Dünya üzerindeki Türkiye ülkesinin İstanbul şehrine bağlı Kadıköy ilçesinde bulunan bir apartmanın birinci katındaki bir dairede yaşıyorum. Dairenin üç odası, bir salonu, bir banyosu ve bir mutfağı var. İki yıl kadar önce, bu daireye ilk kez girdiğimde onun her köşesini dikkatle inceledim. Daireyi tuttuktan sonra gözümü dört açarak, onun her metrekaresini özenle, elimden geldiğince değerlendirdim. O tabloyu şu duvara değil de ötekine astım mesela, kütüphaneyi oraya değil de şuraya yasladım. Fakat –tam olarak ne zamana tekabül ettiğini bilemesem de– taşındıktan belki iki hafta, belki de bir ay kadar sonra, o duvarı da, o kütüphaneyi de görmeyi bıraktım; tıpkı her gün geçtiğim sokakları kanıksadığım gibi... “Alışılagelmişlik adını verdiğimiz şey belirginlik değil, bulanıklıktır: Bir körlük biçimi, bir uyuşma halidir,” diyen Georges Perec’in de onaylayacağı üzere, hemen hepimiz gibi, ben de nerede yaşadığımın farkında değilim şimdi.

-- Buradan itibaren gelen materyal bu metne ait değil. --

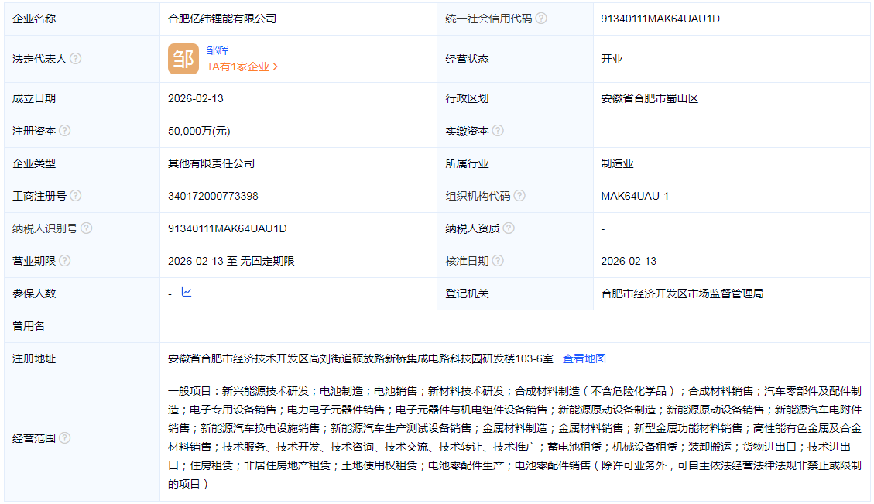Open the help tip for 组织机构代码
Viewport: 874px width, 504px height.
[522, 195]
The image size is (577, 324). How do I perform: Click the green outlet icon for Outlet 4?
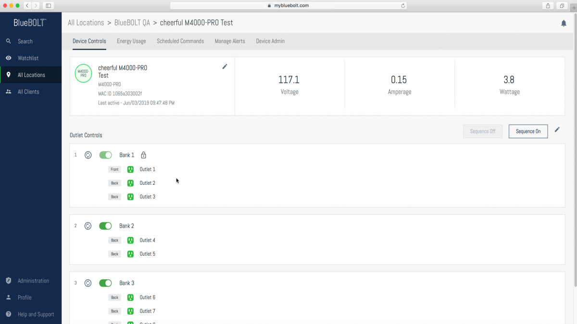[x=130, y=240]
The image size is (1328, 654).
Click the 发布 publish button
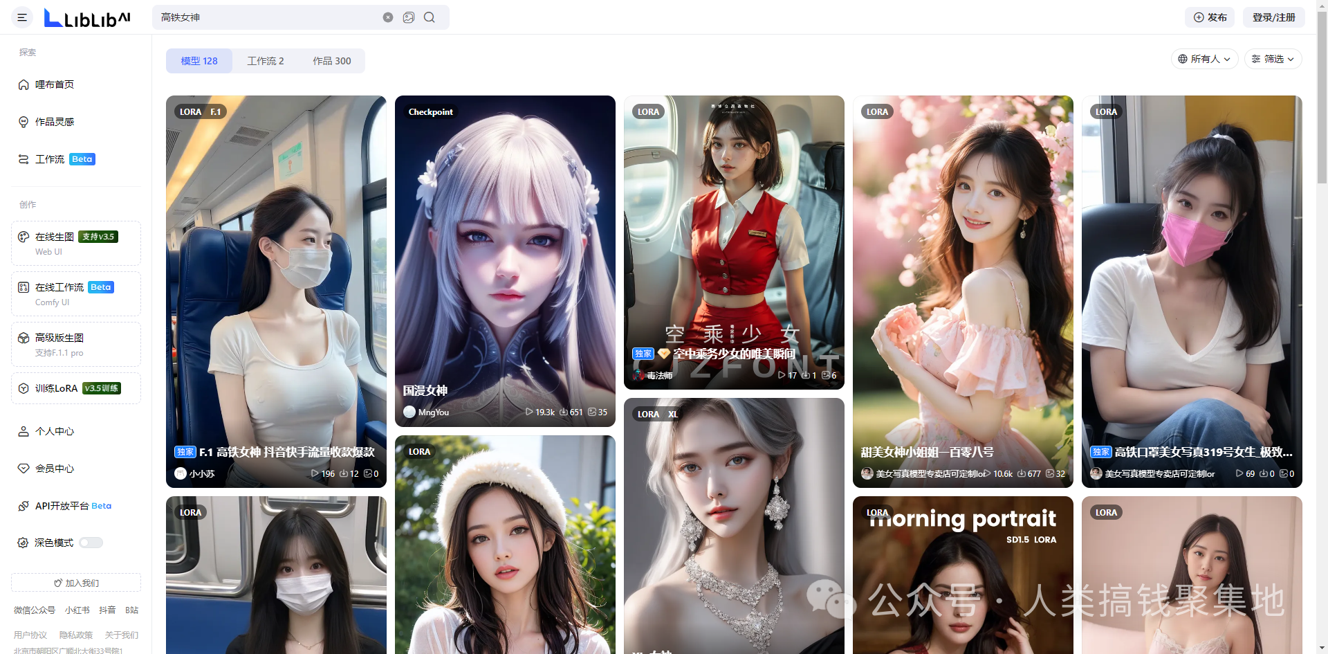(1210, 17)
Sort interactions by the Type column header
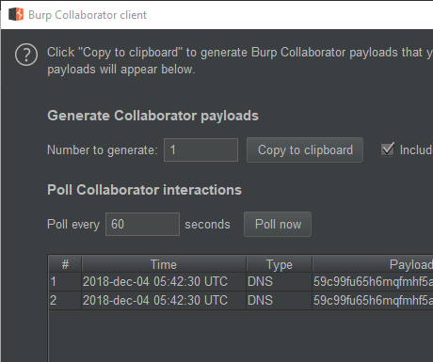The height and width of the screenshot is (362, 433). point(280,264)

Mekân Feşmekân’da görüş alanımızı sınırlandıran bir şey, bir engel olarak tanımlar mekanı Perec; “yaşamak ise bir mekandan başka bir mekana geçmek demektir.” Mekanlar –tıpkı anılar gibi– zamanla aşınır, bu yüzden onları dondurarak bir metnin sınırlarında saklamak ister. Ne var ki, yazı masasının üzerindeki metin mekanın bir parçasıdır, metin yazıldıkça mekan da değişir ve bu yüzden mekanı metne kusursuz bir biçimde yansıtmak imkansızdır. Diğer yandan, bir mekanı içindeyken tarif etmek, uzağındayken tarif etmekten farklıdır. Perec’in “Yerler” projesi yola işte buradan çıkar. Paris’teki 12 mekanın önce içlerindeyken ve ardından oralara dair anıları da kapsayarak dışarıdan yapılan iki tarifi bir zarfta mühürlenecek ve bu eylem 12 yıl boyunca birer kez tekrarlanacaktır. İlham verici, öyle değil mi?
Fakat Georges Perec’in ilgisini esas çeken mekanlar değil, mekanların yarattığı boşluklardır, mekansızlıktır. Tamamen işe yaramaz sayılabilecek bir alanı hayal etmek çok güç olduğundan, tam tersini eksiksiz yapmaya çalışarak boşlukları hissettirmek ister o. Cem İleri’nin kapsamlı “sonsöz”ünden öğreniriz ki, son projesini gerçekleştirdiği Ellis Adası, bu anlamda onun yıllar boyu üzeri kapalı söylemek istediklerinin daha az dolaylı bir biçimde ortaya dökülmesini sağlayan yerdir. Kendisini konumlandırdığı mekan, altı milyon göçmenin ABD’ye dağılmadan evvel ayak bastığı, “Amerikalılar” üretmek için kurulmuş bir fabrikaya benzeyen bu adadır sanki. “Orası tam bir sürgün yeri benim için, yani mekansızlığın yeri, dağılıp savrulma yeri,” der burası için. Buradaki mekansızlığın izini sürme nedenini ise annesiyle babasının yaşam öykülerinde aramak gerekir belki de...
Perec, Mekân Feşmekân’ı “bir mekan kullanıcısının günlüğü” olarak tanımlıyor. Yazarın daha sonra kaleme alacaklarının çekirdeklerini de barındıran bu kitap, Gordon Matta-Clark, Saul Steinberg gibi benzer dertlerle dertlenen sanatçılara değinirken Perec’in diğer projelerinden de bahseden “sonsöz”ü ve harika çevirisiyle, ilham verici, derinlikli, mutlaka okunması gereken bir günlük.